Ya en el inicio de su viaje a Brasil, en este último mayo, amenazó con la "excomunión" a quienes votaran leyes de despenalización del aborto, replegándose en discursos más serenos cuando bajó del avión y no quiso enredarse en una discusión tan enconada. Pero el gran escándalo se desata cuando defiende la evangelización americana afirmando que "no representó una alienación de las culturas precolombinas ni una imposición de una cultura extraña". Cualquier mirada histórica reconoce justamente lo contrario, el desarrollo de una conquista espiritual que la Iglesia asumió como su gran proyecto para un Nuevo Mundo, en el que, por otra parte, tuvo éxito al conquistar -hasta hoy- la mayoría de los sentimientos populares. Era natural que así fuera tratándose de aquella Castilla de Isabel la Católica que acababa de consagrar la unificación de los reinos hispánicos en dura lucha con el mundo musulmán.

Si desacertado estuvo el Pontífice peor estuvo su mayor impugnador, el presidente venezolano, quien, hablando para la historia dijo que "aquí con Colón no llegó Cristo, llegó el Anticristo. El holocausto indígena fue peor que el Holocausto de la II Guerra Mundial y ni el Papa ni nadie puede negarlo". Bien se sabe hoy que la dramática mortandad de indígenas se produjo sobre todo por el contagio de enfermedades que portaban los europeos y que hacían fácil víctima a pueblos que, aislados, adolecían de una baja inmunidad. Como también se sabe que los rapaces encomenderos no querían matar a los indígenas porque su natural egoísmo económico chocaba con la destrucción de su mano de obra. O sea que, en el dramático choque de civilizaciones de aquel tiempo, nadie puede hablar de genocidio porque nadie venía inflamado con una voluntad de exterminio.
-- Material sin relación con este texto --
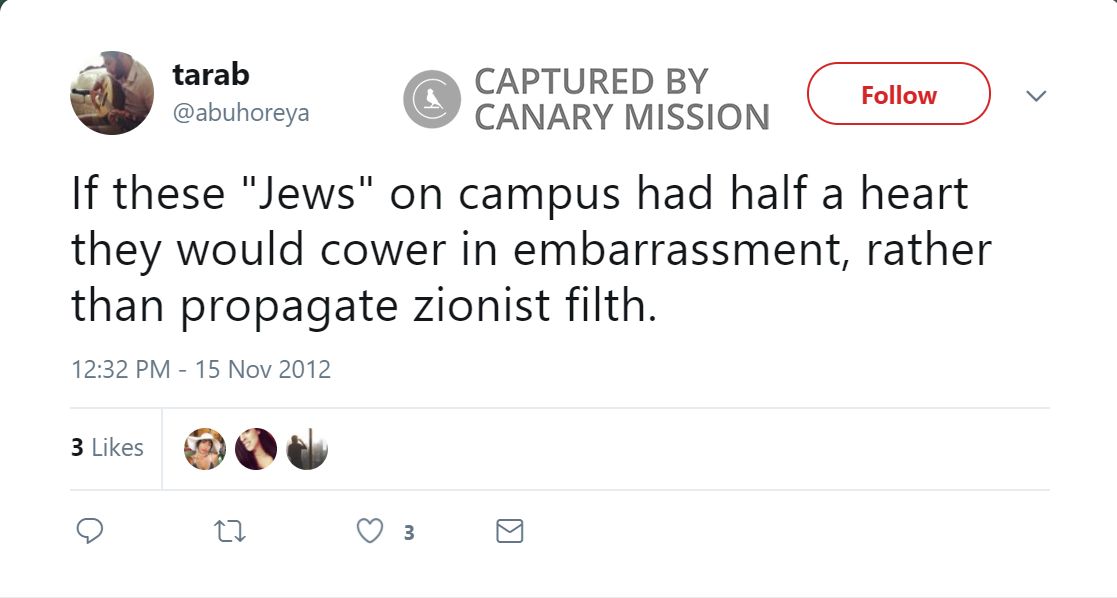Retweet this tweet using the retweet icon

click(230, 531)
De evangelización unos, sí; de explotación económica otros, también; de dominación todos, desde luego, pero de destrucción nadie.
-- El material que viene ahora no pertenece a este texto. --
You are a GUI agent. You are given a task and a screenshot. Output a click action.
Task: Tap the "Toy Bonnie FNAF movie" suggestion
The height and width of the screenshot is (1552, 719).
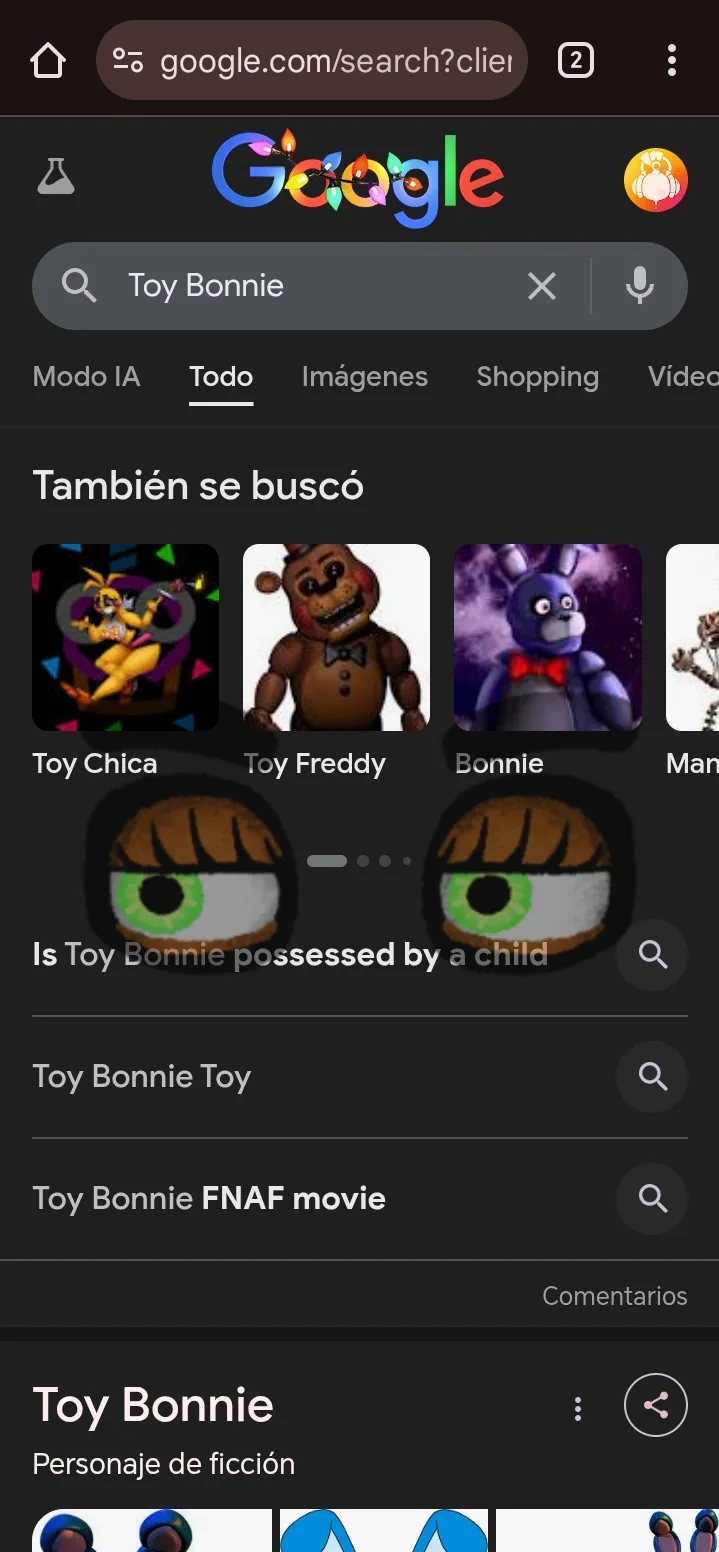(209, 1199)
Hace ya tiempo que una historiografía más científica metodológicamente, y por tanto por encima de enfoques etnocéntricos de un lado y otro, ha ubicado los términos de ese proceso de 500 años del que es fruto la América Latina, esta región que habla las lenguas ibéricas, se enraíza en la civilización occidental y asume su mestizaje como expresión de su propia identidad. Continuar invocando viejos odios e interpretaciones maniqueas, lejos de contribuir a entendernos en el mundo de hoy, nos aleja de la realidad. Tanto como la ingenua visión de un Papa mal asesorado, que recién invoca el discurso humanista del Padre Las Casas y la teoría fundacional de los Derechos Humanos de la Escuela de Salamanca en una aclaración en que replica a varias justas admoniciones recibidas, cuando debió haber empezado por allí. O bien recordando que algunas lenguas indígenas, como el guaraní, si han sobrevivido es por la monumental obra de hombres como el Padre Antonio Ruiz de Montoya, quien con su Tesoro de la lengua guaraní transformó en lenguaje escrito y normalizado una perecedera oralidad.

Julio María Sanguinetti, ex presidente de Uruguay, es abogado y periodista.